貧困の連鎖は断ち切れないのか

 最近のテレビ番組では、シングルマザーの生活の困窮、そこで育つ子供の貧困の様子を取り上げたものが、度々放映されている。
 
 私はそんなテレビのドキュメントを観ていて、そのたびに心が痛む。
だからと言って、私にはそんな人々に力を貸す力も経済的ゆとりもない。
 
 私は敗戦の中を着の身着のままで、家族に連れられ台湾から引き揚げた。
幸い曾祖母の暮らす家屋があったので、私たち7人の家族はそこに身を寄せて暮らしの立て直しをすることになった。
 傷痍軍人である父親は、家族の経済的な基盤を求めて毎日職探し。母親は幼い5人の子どもたちを飢えから守るため、日夜そのことで頭が一杯であったそうな。
 
 年月は流れ、何とか一家は一人も飢え死にするようなこともなく、それぞれが学業を終えて一人前に育って行った。
今、振り返ると、その頃の日本は誰もが飢え、誰もが貧乏の暮らしを当たり前として敗戦の焼け跡で汗を流し、祖国復興へとひたむきに労働に精を出した。
 幼い私たちも親の奮闘ぶりをそばで眺めながら、自ら手助けになることはないかと、身体を動かしたものだ。
 
救われたのは、貧乏な境遇にあるのが自分たちだけではない。日本人全員が戦に負けて歯を食いしばっているのだと言う現実であった。
 
 現在の日本は、高度経済成長の後、拝金主義の考えがはびこり昔から日本人が美徳としてきた道徳規範や倫理観が希薄になってきている。
そのことに気が付いている人々は、決して少ない数ではなかろう。
 そんな風潮の中で、特殊詐欺が横行したり、貧困ビジネスという言葉が示すように、いつも弱者がターゲットになる嫌な世の中になっている。
 
 わけあってソングルマザーになった人。離婚した後別れた夫から仕送りされるはずの養育費が滞って、幼いわが子にロクに食べ物も与えることのできないお母さん。
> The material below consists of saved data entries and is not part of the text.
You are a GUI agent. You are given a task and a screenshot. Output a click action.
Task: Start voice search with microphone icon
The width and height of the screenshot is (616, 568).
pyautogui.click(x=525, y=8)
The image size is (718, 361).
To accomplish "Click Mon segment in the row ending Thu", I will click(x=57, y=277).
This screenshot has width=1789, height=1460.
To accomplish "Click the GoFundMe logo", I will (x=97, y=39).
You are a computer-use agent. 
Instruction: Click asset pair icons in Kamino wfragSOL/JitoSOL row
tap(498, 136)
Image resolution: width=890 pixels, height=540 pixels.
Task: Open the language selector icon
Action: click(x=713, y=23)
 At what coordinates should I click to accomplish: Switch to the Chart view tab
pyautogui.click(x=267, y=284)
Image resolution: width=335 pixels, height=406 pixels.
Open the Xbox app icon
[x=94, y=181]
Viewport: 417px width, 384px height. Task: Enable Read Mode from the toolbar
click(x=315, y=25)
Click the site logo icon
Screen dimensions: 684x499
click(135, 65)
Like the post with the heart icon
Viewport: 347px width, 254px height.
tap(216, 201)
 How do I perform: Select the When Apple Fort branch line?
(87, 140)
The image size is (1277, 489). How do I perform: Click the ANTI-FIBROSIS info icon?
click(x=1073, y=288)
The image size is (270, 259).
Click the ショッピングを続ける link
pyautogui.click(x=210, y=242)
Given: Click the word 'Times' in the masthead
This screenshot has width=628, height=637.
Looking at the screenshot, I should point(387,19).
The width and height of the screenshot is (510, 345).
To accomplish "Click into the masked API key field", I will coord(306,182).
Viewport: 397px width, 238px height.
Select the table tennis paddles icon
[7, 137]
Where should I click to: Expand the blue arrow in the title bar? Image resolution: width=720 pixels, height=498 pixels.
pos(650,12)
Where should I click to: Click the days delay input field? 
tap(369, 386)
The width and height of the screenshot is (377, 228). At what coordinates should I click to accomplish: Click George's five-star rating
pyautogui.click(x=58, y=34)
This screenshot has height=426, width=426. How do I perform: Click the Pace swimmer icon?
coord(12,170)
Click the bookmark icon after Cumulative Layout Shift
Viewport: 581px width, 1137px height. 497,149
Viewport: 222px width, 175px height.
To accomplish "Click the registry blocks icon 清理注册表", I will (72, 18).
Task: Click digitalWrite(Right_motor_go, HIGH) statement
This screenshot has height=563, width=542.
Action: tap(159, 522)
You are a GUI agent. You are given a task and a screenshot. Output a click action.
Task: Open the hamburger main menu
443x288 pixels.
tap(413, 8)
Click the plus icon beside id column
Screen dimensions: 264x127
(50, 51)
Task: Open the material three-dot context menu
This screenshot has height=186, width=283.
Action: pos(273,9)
働きたいのに、子どもを安い保育料で預かってもらえないお母さん。
 寡婦手当や児童手当などわずかな国の援助では、日々の生活ができないお母さん。
 こんな家庭にこそ生活保護が必要であり、そのための制度だともいえる。
しかし、現実はそうではない。
 生活保護を食い物にする人間、それをビジネスに生かす連中。政府やそれぞれの自治体の役所はその不当な行いにメスを入れることはできないのか。
 
 世の中が弱者救済に積極的になり、それを食い物にする連中がいっぷできればもっと、明るいよのなかになるはずだ。
 
 貧困の中で育つ子供らの境遇は、きちんとした学問を受けられない。栄養が傾き身体の生育にも良くない影響がでるという。
 
 政府は、こんな人々を救済するための新しい制度、それに対応する法制の確立を大きな国の目標とできないのであろうか。